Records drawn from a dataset
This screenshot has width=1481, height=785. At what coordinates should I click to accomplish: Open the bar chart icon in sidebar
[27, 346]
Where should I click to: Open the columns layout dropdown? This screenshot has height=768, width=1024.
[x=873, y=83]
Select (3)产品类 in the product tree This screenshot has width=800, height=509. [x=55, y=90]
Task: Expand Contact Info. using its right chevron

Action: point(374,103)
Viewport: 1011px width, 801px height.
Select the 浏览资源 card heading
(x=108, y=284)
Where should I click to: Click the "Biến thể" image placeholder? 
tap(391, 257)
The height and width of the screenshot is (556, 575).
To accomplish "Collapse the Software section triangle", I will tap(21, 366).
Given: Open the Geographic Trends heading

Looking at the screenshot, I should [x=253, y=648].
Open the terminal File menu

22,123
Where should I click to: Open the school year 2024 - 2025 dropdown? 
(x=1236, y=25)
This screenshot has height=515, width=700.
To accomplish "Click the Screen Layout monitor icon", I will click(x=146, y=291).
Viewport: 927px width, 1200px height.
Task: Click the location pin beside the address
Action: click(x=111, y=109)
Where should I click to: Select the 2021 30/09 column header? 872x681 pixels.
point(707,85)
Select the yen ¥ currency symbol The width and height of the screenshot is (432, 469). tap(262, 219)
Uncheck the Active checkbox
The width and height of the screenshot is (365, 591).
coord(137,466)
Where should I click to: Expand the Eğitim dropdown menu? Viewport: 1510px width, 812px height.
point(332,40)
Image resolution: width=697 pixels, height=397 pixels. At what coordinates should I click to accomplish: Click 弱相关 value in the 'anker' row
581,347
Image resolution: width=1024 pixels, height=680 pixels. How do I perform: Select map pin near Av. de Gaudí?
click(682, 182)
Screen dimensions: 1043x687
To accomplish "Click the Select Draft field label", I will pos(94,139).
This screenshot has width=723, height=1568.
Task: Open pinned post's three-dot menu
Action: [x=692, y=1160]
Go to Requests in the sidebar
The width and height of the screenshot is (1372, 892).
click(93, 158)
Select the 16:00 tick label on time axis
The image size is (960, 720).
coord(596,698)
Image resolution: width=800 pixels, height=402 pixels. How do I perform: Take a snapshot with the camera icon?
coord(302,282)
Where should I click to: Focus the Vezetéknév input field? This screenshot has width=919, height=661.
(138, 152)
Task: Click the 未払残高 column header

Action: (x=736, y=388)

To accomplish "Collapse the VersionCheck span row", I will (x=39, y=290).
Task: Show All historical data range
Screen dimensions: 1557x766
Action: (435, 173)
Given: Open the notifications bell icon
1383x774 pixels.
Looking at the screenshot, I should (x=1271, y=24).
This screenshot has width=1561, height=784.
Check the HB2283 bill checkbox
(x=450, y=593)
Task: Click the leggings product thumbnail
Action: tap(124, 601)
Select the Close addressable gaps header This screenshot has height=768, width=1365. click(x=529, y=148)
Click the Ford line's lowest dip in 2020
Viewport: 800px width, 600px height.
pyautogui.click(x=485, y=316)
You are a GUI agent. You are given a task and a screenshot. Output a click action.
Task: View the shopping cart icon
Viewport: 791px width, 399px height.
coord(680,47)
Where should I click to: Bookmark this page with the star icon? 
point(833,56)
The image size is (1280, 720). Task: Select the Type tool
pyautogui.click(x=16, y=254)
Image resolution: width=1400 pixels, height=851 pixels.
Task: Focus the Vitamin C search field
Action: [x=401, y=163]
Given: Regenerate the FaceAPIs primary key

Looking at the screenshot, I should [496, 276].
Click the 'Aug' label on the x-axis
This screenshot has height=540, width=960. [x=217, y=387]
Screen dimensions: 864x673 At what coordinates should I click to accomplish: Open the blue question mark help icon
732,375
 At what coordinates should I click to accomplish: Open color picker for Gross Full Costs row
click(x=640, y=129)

Assignment: Reproduce every record above exactly.

Solved problem:
This screenshot has width=1481, height=785. At what coordinates should I click to accomplish: Open the bar chart icon in sidebar
[27, 346]
Where should I click to: Open the columns layout dropdown? This screenshot has height=768, width=1024.
[x=873, y=83]
Select (3)产品类 in the product tree This screenshot has width=800, height=509. [x=55, y=90]
Task: Expand Contact Info. using its right chevron

Action: point(374,103)
Viewport: 1011px width, 801px height.
Select the 浏览资源 card heading
(x=108, y=284)
Where should I click to: Click the "Biến thể" image placeholder? 
tap(391, 257)
The height and width of the screenshot is (556, 575).
To accomplish "Collapse the Software section triangle", I will tap(21, 366).
Given: Open the Geographic Trends heading

Looking at the screenshot, I should [x=253, y=648].
Open the terminal File menu

22,123
Where should I click to: Open the school year 2024 - 2025 dropdown? 
(x=1236, y=25)
This screenshot has height=515, width=700.
To accomplish "Click the Screen Layout monitor icon", I will click(x=146, y=291).
Viewport: 927px width, 1200px height.
Task: Click the location pin beside the address
Action: click(x=111, y=109)
Where should I click to: Select the 2021 30/09 column header? 872x681 pixels.
point(707,85)
Select the yen ¥ currency symbol The width and height of the screenshot is (432, 469). tap(262, 219)
Uncheck the Active checkbox
The width and height of the screenshot is (365, 591).
coord(137,466)
Where should I click to: Expand the Eğitim dropdown menu? Viewport: 1510px width, 812px height.
point(332,40)
Image resolution: width=697 pixels, height=397 pixels. At what coordinates should I click to accomplish: Click 弱相关 value in the 'anker' row
581,347
Image resolution: width=1024 pixels, height=680 pixels. How do I perform: Select map pin near Av. de Gaudí?
click(682, 182)
Screen dimensions: 1043x687
To accomplish "Click the Select Draft field label", I will pos(94,139).
This screenshot has width=723, height=1568.
Task: Open pinned post's three-dot menu
Action: [x=692, y=1160]
Go to Requests in the sidebar
The width and height of the screenshot is (1372, 892).
click(93, 158)
Select the 16:00 tick label on time axis
The image size is (960, 720).
coord(596,698)
Image resolution: width=800 pixels, height=402 pixels. How do I perform: Take a snapshot with the camera icon?
coord(302,282)
Where should I click to: Focus the Vezetéknév input field? This screenshot has width=919, height=661.
(138, 152)
Task: Click the 未払残高 column header

Action: (x=736, y=388)

To accomplish "Collapse the VersionCheck span row", I will (x=39, y=290).
Task: Show All historical data range
Screen dimensions: 1557x766
Action: (435, 173)
Given: Open the notifications bell icon
1383x774 pixels.
Looking at the screenshot, I should (x=1271, y=24).
This screenshot has width=1561, height=784.
Check the HB2283 bill checkbox
(x=450, y=593)
Task: Click the leggings product thumbnail
Action: tap(124, 601)
Select the Close addressable gaps header This screenshot has height=768, width=1365. click(x=529, y=148)
Click the Ford line's lowest dip in 2020
Viewport: 800px width, 600px height.
pyautogui.click(x=485, y=316)
You are a GUI agent. You are given a task and a screenshot. Output a click action.
Task: View the shopping cart icon
Viewport: 791px width, 399px height.
coord(680,47)
Where should I click to: Bookmark this page with the star icon? 
point(833,56)
The image size is (1280, 720). Task: Select the Type tool
pyautogui.click(x=16, y=254)
Image resolution: width=1400 pixels, height=851 pixels.
Task: Focus the Vitamin C search field
Action: [x=401, y=163]
Given: Regenerate the FaceAPIs primary key

Looking at the screenshot, I should [496, 276].
Click the 'Aug' label on the x-axis
This screenshot has height=540, width=960. [x=217, y=387]
Screen dimensions: 864x673 At what coordinates should I click to accomplish: Open the blue question mark help icon
732,375
 At what coordinates should I click to accomplish: Open color picker for Gross Full Costs row
click(x=640, y=129)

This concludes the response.